## Written request
Please rewrite all of the data below as a Markdown table with two columns, Row and Line, giving each nonblank line its own numbered row and leaving out blank lines.
** start of Task data **
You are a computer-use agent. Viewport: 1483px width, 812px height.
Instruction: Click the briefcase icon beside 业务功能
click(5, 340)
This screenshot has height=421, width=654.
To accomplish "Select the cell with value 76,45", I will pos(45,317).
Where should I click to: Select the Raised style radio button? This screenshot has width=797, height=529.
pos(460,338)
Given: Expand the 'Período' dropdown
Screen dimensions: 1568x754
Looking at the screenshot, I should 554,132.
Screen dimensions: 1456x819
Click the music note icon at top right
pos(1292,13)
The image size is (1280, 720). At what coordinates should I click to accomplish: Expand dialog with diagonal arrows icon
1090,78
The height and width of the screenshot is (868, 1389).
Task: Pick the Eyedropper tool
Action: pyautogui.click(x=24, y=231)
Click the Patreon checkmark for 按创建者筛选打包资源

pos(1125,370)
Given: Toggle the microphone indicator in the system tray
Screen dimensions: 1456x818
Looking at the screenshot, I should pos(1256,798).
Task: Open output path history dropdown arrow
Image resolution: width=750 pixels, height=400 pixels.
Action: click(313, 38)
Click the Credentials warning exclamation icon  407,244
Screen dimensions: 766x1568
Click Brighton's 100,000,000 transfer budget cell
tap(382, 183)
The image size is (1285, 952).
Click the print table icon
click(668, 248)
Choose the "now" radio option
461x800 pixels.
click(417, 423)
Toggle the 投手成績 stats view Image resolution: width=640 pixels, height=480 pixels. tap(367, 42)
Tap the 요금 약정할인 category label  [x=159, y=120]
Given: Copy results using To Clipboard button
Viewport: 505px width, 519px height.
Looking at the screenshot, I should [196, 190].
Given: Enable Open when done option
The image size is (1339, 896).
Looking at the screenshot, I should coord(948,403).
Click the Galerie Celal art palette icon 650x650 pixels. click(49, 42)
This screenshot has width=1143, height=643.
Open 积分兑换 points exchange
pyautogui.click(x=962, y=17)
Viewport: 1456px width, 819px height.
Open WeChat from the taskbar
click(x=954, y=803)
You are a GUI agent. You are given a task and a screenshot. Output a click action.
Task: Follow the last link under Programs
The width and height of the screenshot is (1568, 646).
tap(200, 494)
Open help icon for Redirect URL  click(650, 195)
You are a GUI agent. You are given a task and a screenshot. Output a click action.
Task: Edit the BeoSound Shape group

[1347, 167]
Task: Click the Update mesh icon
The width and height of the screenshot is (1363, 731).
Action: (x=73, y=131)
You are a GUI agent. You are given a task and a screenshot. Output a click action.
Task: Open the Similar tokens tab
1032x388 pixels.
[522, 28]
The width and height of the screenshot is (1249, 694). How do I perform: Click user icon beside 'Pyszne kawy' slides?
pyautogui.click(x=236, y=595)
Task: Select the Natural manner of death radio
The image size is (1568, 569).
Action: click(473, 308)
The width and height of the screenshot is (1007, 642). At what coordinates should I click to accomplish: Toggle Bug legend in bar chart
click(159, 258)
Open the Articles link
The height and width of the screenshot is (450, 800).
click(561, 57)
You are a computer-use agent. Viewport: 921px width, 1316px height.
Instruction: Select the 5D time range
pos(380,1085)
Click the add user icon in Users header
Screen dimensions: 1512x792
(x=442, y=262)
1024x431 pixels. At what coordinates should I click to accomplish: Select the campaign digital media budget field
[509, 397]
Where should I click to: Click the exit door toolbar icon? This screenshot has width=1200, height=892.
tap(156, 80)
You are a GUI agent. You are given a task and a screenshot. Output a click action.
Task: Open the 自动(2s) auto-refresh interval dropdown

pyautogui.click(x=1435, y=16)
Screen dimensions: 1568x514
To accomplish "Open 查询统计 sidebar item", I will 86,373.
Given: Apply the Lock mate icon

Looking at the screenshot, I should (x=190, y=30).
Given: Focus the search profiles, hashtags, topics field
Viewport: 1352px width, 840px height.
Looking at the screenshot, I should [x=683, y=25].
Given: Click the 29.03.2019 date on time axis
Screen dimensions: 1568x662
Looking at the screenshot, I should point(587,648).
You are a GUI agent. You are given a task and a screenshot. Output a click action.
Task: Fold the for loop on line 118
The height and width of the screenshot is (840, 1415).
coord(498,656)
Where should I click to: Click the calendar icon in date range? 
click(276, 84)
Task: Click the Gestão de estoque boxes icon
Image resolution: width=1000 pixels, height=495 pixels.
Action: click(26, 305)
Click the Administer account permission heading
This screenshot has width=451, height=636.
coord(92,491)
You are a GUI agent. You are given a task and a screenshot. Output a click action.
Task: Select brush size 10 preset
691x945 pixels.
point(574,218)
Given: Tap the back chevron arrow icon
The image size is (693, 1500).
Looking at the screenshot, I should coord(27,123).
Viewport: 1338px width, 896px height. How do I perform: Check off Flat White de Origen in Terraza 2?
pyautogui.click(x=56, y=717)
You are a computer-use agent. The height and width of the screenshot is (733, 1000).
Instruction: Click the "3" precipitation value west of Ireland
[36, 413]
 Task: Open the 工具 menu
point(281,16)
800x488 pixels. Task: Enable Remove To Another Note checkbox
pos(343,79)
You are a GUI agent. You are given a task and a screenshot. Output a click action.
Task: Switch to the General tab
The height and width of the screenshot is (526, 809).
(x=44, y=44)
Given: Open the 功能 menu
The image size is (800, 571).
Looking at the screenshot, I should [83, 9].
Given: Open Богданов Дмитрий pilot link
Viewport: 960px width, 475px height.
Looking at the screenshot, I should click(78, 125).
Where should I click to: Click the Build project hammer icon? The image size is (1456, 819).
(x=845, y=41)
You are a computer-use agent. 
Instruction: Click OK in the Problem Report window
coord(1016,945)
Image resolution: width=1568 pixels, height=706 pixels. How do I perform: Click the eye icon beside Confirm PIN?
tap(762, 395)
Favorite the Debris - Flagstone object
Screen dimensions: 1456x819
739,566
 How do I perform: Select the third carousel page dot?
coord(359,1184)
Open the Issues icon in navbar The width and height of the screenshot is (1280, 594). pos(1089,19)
** end of Task data **
## Completed exercise
| Row | Line |
|---|---|
| 1 | You are a computer-use agent. Viewport: 1483px width, 812px height. |
| 2 | Instruction: Click the briefcase icon beside 业务功能 |
| 3 | click(5, 340) |
| 4 | This screenshot has height=421, width=654. |
| 5 | To accomplish "Select the cell with value 76,45", I will pos(45,317). |
| 6 | Where should I click to: Select the Raised style radio button? This screenshot has width=797, height=529. |
| 7 | pos(460,338) |
| 8 | Given: Expand the 'Período' dropdown |
| 9 | Screen dimensions: 1568x754 |
| 10 | Looking at the screenshot, I should 554,132. |
| 11 | Screen dimensions: 1456x819 |
| 12 | Click the music note icon at top right |
| 13 | pos(1292,13) |
| 14 | The image size is (1280, 720). At what coordinates should I click to accomplish: Expand dialog with diagonal arrows icon |
| 15 | 1090,78 |
| 16 | The height and width of the screenshot is (868, 1389). |
| 17 | Task: Pick the Eyedropper tool |
| 18 | Action: pyautogui.click(x=24, y=231) |
| 19 | Click the Patreon checkmark for 按创建者筛选打包资源 |
| 20 | pos(1125,370) |
| 21 | Given: Toggle the microphone indicator in the system tray |
| 22 | Screen dimensions: 1456x818 |
| 23 | Looking at the screenshot, I should pos(1256,798). |
| 24 | Task: Open output path history dropdown arrow |
| 25 | Image resolution: width=750 pixels, height=400 pixels. |
| 26 | Action: click(313, 38) |
| 27 | Click the Credentials warning exclamation icon  407,244 |
| 28 | Screen dimensions: 766x1568 |
| 29 | Click Brighton's 100,000,000 transfer budget cell |
| 30 | tap(382, 183) |
| 31 | The image size is (1285, 952). |
| 32 | Click the print table icon |
| 33 | click(668, 248) |
| 34 | Choose the "now" radio option |
| 35 | 461x800 pixels. |
| 36 | click(417, 423) |
| 37 | Toggle the 投手成績 stats view Image resolution: width=640 pixels, height=480 pixels. tap(367, 42) |
| 38 | Tap the 요금 약정할인 category label  [x=159, y=120] |
| 39 | Given: Copy results using To Clipboard button |
| 40 | Viewport: 505px width, 519px height. |
| 41 | Looking at the screenshot, I should [196, 190]. |
| 42 | Given: Enable Open when done option |
| 43 | The image size is (1339, 896). |
| 44 | Looking at the screenshot, I should coord(948,403). |
| 45 | Click the Galerie Celal art palette icon 650x650 pixels. click(49, 42) |
| 46 | This screenshot has width=1143, height=643. |
| 47 | Open 积分兑换 points exchange |
| 48 | pyautogui.click(x=962, y=17) |
| 49 | Viewport: 1456px width, 819px height. |
| 50 | Open WeChat from the taskbar |
| 51 | click(x=954, y=803) |
| 52 | You are a GUI agent. You are given a task and a screenshot. Output a click action. |
| 53 | Task: Follow the last link under Programs |
| 54 | The width and height of the screenshot is (1568, 646). |
| 55 | tap(200, 494) |
| 56 | Open help icon for Redirect URL  click(650, 195) |
| 57 | You are a GUI agent. You are given a task and a screenshot. Output a click action. |
| 58 | Task: Edit the BeoSound Shape group |
| 59 | [1347, 167] |
| 60 | Task: Click the Update mesh icon |
| 61 | The width and height of the screenshot is (1363, 731). |
| 62 | Action: (x=73, y=131) |
| 63 | You are a GUI agent. You are given a task and a screenshot. Output a click action. |
| 64 | Task: Open the Similar tokens tab |
| 65 | 1032x388 pixels. |
| 66 | [522, 28] |
| 67 | The width and height of the screenshot is (1249, 694). How do I perform: Click user icon beside 'Pyszne kawy' slides? |
| 68 | pyautogui.click(x=236, y=595) |
| 69 | Task: Select the Natural manner of death radio |
| 70 | The image size is (1568, 569). |
| 71 | Action: click(473, 308) |
| 72 | The width and height of the screenshot is (1007, 642). At what coordinates should I click to accomplish: Toggle Bug legend in bar chart |
| 73 | click(159, 258) |
| 74 | Open the Articles link |
| 75 | The height and width of the screenshot is (450, 800). |
| 76 | click(561, 57) |
| 77 | You are a computer-use agent. Viewport: 921px width, 1316px height. |
| 78 | Instruction: Select the 5D time range |
| 79 | pos(380,1085) |
| 80 | Click the add user icon in Users header |
| 81 | Screen dimensions: 1512x792 |
| 82 | (x=442, y=262) |
| 83 | 1024x431 pixels. At what coordinates should I click to accomplish: Select the campaign digital media budget field |
| 84 | [509, 397] |
| 85 | Where should I click to: Click the exit door toolbar icon? This screenshot has width=1200, height=892. |
| 86 | tap(156, 80) |
| 87 | You are a GUI agent. You are given a task and a screenshot. Output a click action. |
| 88 | Task: Open the 自动(2s) auto-refresh interval dropdown |
| 89 | pyautogui.click(x=1435, y=16) |
| 90 | Screen dimensions: 1568x514 |
| 91 | To accomplish "Open 查询统计 sidebar item", I will 86,373. |
| 92 | Given: Apply the Lock mate icon |
| 93 | Looking at the screenshot, I should (x=190, y=30). |
| 94 | Given: Focus the search profiles, hashtags, topics field |
| 95 | Viewport: 1352px width, 840px height. |
| 96 | Looking at the screenshot, I should [x=683, y=25]. |
| 97 | Given: Click the 29.03.2019 date on time axis |
| 98 | Screen dimensions: 1568x662 |
| 99 | Looking at the screenshot, I should point(587,648). |
| 100 | You are a GUI agent. You are given a task and a screenshot. Output a click action. |
| 101 | Task: Fold the for loop on line 118 |
| 102 | The height and width of the screenshot is (840, 1415). |
| 103 | coord(498,656) |
| 104 | Where should I click to: Click the calendar icon in date range?  |
| 105 | click(276, 84) |
| 106 | Task: Click the Gestão de estoque boxes icon |
| 107 | Image resolution: width=1000 pixels, height=495 pixels. |
| 108 | Action: click(26, 305) |
| 109 | Click the Administer account permission heading |
| 110 | This screenshot has width=451, height=636. |
| 111 | coord(92,491) |
| 112 | You are a GUI agent. You are given a task and a screenshot. Output a click action. |
| 113 | Task: Select brush size 10 preset |
| 114 | 691x945 pixels. |
| 115 | point(574,218) |
| 116 | Given: Tap the back chevron arrow icon |
| 117 | The image size is (693, 1500). |
| 118 | Looking at the screenshot, I should coord(27,123). |
| 119 | Viewport: 1338px width, 896px height. How do I perform: Check off Flat White de Origen in Terraza 2? |
| 120 | pyautogui.click(x=56, y=717) |
| 121 | You are a computer-use agent. The height and width of the screenshot is (733, 1000). |
| 122 | Instruction: Click the "3" precipitation value west of Ireland |
| 123 | [36, 413] |
| 124 |  Task: Open the 工具 menu |
| 125 | point(281,16) |
| 126 | 800x488 pixels. Task: Enable Remove To Another Note checkbox |
| 127 | pos(343,79) |
| 128 | You are a GUI agent. You are given a task and a screenshot. Output a click action. |
| 129 | Task: Switch to the General tab |
| 130 | The height and width of the screenshot is (526, 809). |
| 131 | (x=44, y=44) |
| 132 | Given: Open the 功能 menu |
| 133 | The image size is (800, 571). |
| 134 | Looking at the screenshot, I should [83, 9]. |
| 135 | Given: Open Богданов Дмитрий pilot link |
| 136 | Viewport: 960px width, 475px height. |
| 137 | Looking at the screenshot, I should click(78, 125). |
| 138 | Where should I click to: Click the Build project hammer icon? The image size is (1456, 819). |
| 139 | (x=845, y=41) |
| 140 | You are a computer-use agent.  |
| 141 | Instruction: Click OK in the Problem Report window |
| 142 | coord(1016,945) |
| 143 | Image resolution: width=1568 pixels, height=706 pixels. How do I perform: Click the eye icon beside Confirm PIN? |
| 144 | tap(762, 395) |
| 145 | Favorite the Debris - Flagstone object |
| 146 | Screen dimensions: 1456x819 |
| 147 | 739,566 |
| 148 |  How do I perform: Select the third carousel page dot? |
| 149 | coord(359,1184) |
| 150 | Open the Issues icon in navbar The width and height of the screenshot is (1280, 594). pos(1089,19) |